# Compiti da svolgere
• A. Quali righe dei record contengono la parola "type"? Riportale tutte per intero.
• B. Come prosegue il ritratto del ciclista Stan Ockers? Scrivine il seguito a partire dall'ultima frase riportata.

# Estratto della pagina
----------

BIKE PORTRAITS - Stan Ockers, l’idolo che fece piangere il piccolo Merckx


di CHRISTIAN GIORDANO ©
 
Sempre troppo giovane, povero Stan. 
È così che in famiglia chiamavano Constant Ockers, nato il 3 febbraio 1920 a Borgerhout, sobborgo di Anversa. Terra di ciclismo se ne esiste una, ma non per lui: da grande gli sarebbe piaciuto arruolarsi in Marina. Per quello lascia la scuola presto. Troppo per imbarcarsi subito, e così deve arrangiarsi come verniciatore ai cantieri navali. La nuova e inattesa carriera, però, dura poco, perché quando il fratello maggiore Jos gli compra una bicicletta, Stan si scopre corridore. 

All’epoca Stan giocava a calcio, sport che mal si concilia col ciclismo perché nelle due discipline lavorano muscoli antagonisti; così, un po’ a malincuore, lascia il pallone per le due ruote. 

Ockers scala in fretta le categorie dilettantistiche e nel 1941, con il Belgio già occupato dai nazisti, passa professionista. Al primo anno, sulle strade di casa vince da indipendente i criterium di Sint-Niklaas, Stekene e Schoten. E mostra del gran potenziale imponendosi nella Grote Scheldeprijs, la corsa più antica che si tiene nelle Fiandre. A frenarne la carriera però c’è sempre qualche fattore esterno. Il calendario internazionale in tutta l’Europa è stato azzerato dal secondo conflitto mondiale, così è solo nel dopoguerra che l’ex promessa sale alla ribalta internazionale. 

Stan ha già 27 anni quando chiude terzo al Giro di Svizzera del 1947, dietro gli italiani Gino Bartali e Giulio Bresci, piazzamento poi migliorato nel 1955 con il secondo posto tra gli idoli di casa Hugo Koblet e Carlo Clerici. 

Ockers è due volte secondo anche al Tour de France: nel 1950 a 9’30” dallo svizzero Ferdi Kübler e nel 1952 a 28’17” da Fausto Coppi, alla seconda doppietta Giro-Tour dopo quella del ’49. 

Nel 1953, conquista la sua prima Freccia Vallone. Il piccolo grande Stan (un metro e sessantotto scarsi) era molto popolare, ma aveva anche lui i suoi detrattori. Per alcuni era un pigro, per altri un tattico sagace che sapeva con esattezza quando, dove e come attaccare. Non a caso lo chiamavano “il Matematico”. Di lui il giornalista Jos Van Landeghem disse: «Stan non era il miglior talento della sua generazione, ma sapeva leggere la corsa come nessun altro. E questo a volte non veniva capito». 

Su di lui anche il gruppo era diviso, i tifosi invece lo adoravano. Perché era, e viveva, come loro: da uomo qualunque, che però ce l’aveva fatta. In Belgio piaceva a tutte le classi sociali, ed era noto per il tanto tempo che spendeva ad aiutare i giovani corridori a migliorare. 

Quella del 1955 è la sua miglior stagione. Bissato il successo di due anni prima nella Freccia Vallone, domina il Weekend delle Ardenne vincendo pure la Liegi-Bastogne-Liegi. All’epoca la Doyenne si correva il giorno dopo la Freccia, l’impresa quindi sa ancora più di leggenda.

----------

# Dati di lavoro

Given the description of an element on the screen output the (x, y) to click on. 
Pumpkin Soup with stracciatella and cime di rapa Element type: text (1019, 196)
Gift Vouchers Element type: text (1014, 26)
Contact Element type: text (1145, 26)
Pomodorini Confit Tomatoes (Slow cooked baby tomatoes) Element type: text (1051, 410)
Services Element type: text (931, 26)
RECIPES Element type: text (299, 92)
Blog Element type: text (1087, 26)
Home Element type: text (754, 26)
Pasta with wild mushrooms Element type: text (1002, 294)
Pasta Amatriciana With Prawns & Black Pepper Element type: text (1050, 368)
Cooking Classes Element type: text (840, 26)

----------

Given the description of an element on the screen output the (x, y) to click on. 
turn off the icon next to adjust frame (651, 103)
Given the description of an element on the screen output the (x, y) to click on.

----------

# Risposte ai compiti
• A.
Pumpkin Soup with stracciatella and cime di rapa Element type: text (1019, 196)
Gift Vouchers Element type: text (1014, 26)
Contact Element type: text (1145, 26)
Pomodorini Confit Tomatoes (Slow cooked baby tomatoes) Element type: text (1051, 410)
Services Element type: text (931, 26)
RECIPES Element type: text (299, 92)
Blog Element type: text (1087, 26)
Home Element type: text (754, 26)
Pasta with wild mushrooms Element type: text (1002, 294)
Pasta Amatriciana With Prawns & Black Pepper Element type: text (1050, 368)
Cooking Classes Element type: text (840, 26)

• B.
Alla Freccia, attacca prima della Côte des Forges e in salita incrementa il vantaggio per andare a vincere in solitario di tre minuti. 

Nella Liegi, il giorno seguente, attacca con Raymond Impanis, suo compagno di squadra alla Elvé-Peugeot. La fuga va in porto, con Ockers che allo sprint batte comodamente il connazionale. 

In precedenza la doppietta era riuscita solo a Kübler (1951 e 1952), poi solo in cinque la centreranno nello stesso anno: i belgi Eddy Merckx (1972) e Philippe Gilbert (2011), gli italiani Moreno Argentin (1991) e Davide Rebellin (2004) e lo spagnolo Alejandro Valverde (2006, 2015 e 2017). 

Quell’anno Ockers potrebbe centrare addirittura il tris con la Parigi Roubaix, ma si rifiuta di lavorare contro l’amico Impanis. E così a imporsi sarà Jean Forestier della Follis-Dunlop, davanti a Fausto Coppi e Louison Bobet, staccati di 15 secondi. Impanis, già autore di storiche doppiette – due Gand-Wevelgem in fila (1952 e 1953), Fiandre e Roubaix nello stesso anno (1954) –, chiuderà quinto, a 42 secondi dal vincitore.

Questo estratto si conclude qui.